Reservations Strongly Recommended
Thursday, March 15, 2018
5 - 8 PM
Pandemic in a box? Let’s let it out and see how we do! Yes, there is a popular board game called Pandemic – play as a researcher, scientist, operations expert, medic, or dispatcher and work together to halt four spreading diseases in their tracks. Or just come as a spectator; snack, offer advice, and try out some of our other epidemic-themed games.
Angie Boyce, Fellow at Johns Hopkins University Berman Institute of Bioethics, PhD, Cornell University
March 29, 2018
2:15 - 3:15 PM and 6 - 7 PM
Darlington Hall, Room 228
As an outbreak grows into an epidemic, how do we confront the ethical dilemmas that arise? What do we do when overfilled hospitals must turn away ambulances? When patients with complications from flu need more ventilators than are available? When someone clearly contagious refuses isolation? Angie Boyce, a Postdoctoral Fellow at the Berman Institute of Bioethics will discuss ethical issues in outbreak management and containment care.
Karen Kruse Thomas, Staff Historian at JHU Bloomberg School of Public Health, PhD, University of North Carolina at Chapel Hill
Thursday, April 5, 2018
3 - 4 PM
Darlington Hall, Room 228
Karen Kruse Thomas, author of Health and Humanity: A History of the Johns Hopkins Bloomberg School of Public Health, 1935–1985, will outline the development of one of the key fields in the fight against epidemics – the field of public health. This national movement had a local flavor in Maryland, with the founding of the first and largest school of public health at Johns Hopkins.
Marlene Cimons, Adjunct Lecturer, Philip Merrill College of Journalism, U of M, PhD, University of Maryland
Thursday, April 12, 2018
12:30 - 1:30 PM
As a story develops, journalists sift information of varying reliability, balancing the public’s growing need to know with their own responsibility not to misrepresent the truth. Where news of health, policy, and medicine are concerned, this balancing act is even more crucial, for nothing stokes public panic like a health scare.

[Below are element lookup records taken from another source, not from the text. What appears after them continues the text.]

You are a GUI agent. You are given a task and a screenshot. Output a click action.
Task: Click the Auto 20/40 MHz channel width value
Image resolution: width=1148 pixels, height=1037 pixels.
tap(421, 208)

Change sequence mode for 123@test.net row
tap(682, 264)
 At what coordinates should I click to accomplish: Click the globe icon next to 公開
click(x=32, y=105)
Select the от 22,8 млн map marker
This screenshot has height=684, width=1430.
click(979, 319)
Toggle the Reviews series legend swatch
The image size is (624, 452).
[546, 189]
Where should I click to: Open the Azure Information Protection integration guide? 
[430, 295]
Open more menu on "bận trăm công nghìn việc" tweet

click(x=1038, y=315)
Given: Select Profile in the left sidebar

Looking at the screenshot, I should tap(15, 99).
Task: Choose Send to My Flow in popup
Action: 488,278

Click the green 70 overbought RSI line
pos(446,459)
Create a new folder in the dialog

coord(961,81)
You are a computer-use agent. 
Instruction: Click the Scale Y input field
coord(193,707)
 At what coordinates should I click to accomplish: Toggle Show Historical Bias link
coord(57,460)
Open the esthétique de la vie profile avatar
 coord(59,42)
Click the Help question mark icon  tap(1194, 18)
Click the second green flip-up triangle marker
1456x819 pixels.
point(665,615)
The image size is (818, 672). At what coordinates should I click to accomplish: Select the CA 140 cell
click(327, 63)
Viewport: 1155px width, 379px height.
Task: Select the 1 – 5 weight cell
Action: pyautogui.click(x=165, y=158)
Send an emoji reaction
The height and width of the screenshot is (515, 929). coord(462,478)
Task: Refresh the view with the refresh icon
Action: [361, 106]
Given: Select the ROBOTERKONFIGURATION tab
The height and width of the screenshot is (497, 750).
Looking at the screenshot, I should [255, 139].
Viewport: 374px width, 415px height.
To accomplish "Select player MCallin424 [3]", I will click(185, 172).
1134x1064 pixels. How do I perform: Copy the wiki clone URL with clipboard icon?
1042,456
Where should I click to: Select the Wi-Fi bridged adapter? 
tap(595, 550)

For more than thirty years, starting with the AIDs epidemic in the 1980s, Marlene Cimons has been performing this balancing act.
Ellouise Schoettler, Spoken Word Artist
Thursday, April 19
Student Center, Room 243
Ellouise Schoettler’s Ready to Serve is the second in a trio of shows about World War I. It follows a group of professional nurses who graduated from Johns Hopkins and went abroad with the US Army to serve in France from 1917 to 1919. Her stories of the hardships they faced are based on their real letters; she was able to comb through both the Hopkins Archives and the Library of Congress to piece together their everyday life serving in the field.
Discussion led by Scott West, Assistant Professor of English, HCC, M.F.A., University of Baltimore
Thursday, April 25, 2018
11:00 - 12:30 PM
Miranda lives by herself in a rooming house in the state capital and makes a living writing theatre reviews, spending her free time with a soldier from her rooming house. It would be lovely, if not for pushy Liberty Bond salesmen, the soldier’s looming deployment to France, and all those flu ambulances and funeral processions disturbing their idyll… Join us for a discussion of Katherine Anne Porter’s short novel Pale Horse, Pale Rider.
Elizabeth Mosser, Assistant Professor of Psychology, HCC, M.A., Ohio State University
Tuesday, May 1, 2018
12:30 - 1:30 PM
Why does that person who coughs all the time annoy us so much? Why do we fear Ebola so much more than influenza? While our attitudes toward the sick may seem very individual and based in personal experience, psychological studies reveal how we as a society react to the apparent threat of infectious disease, and researchers have interesting theories about why we may react the way we do. Psychology professor and exhibit co-curator Elizabeth Mosser will demonstrate some of our psychological quirks in the realm of health, both individual and public.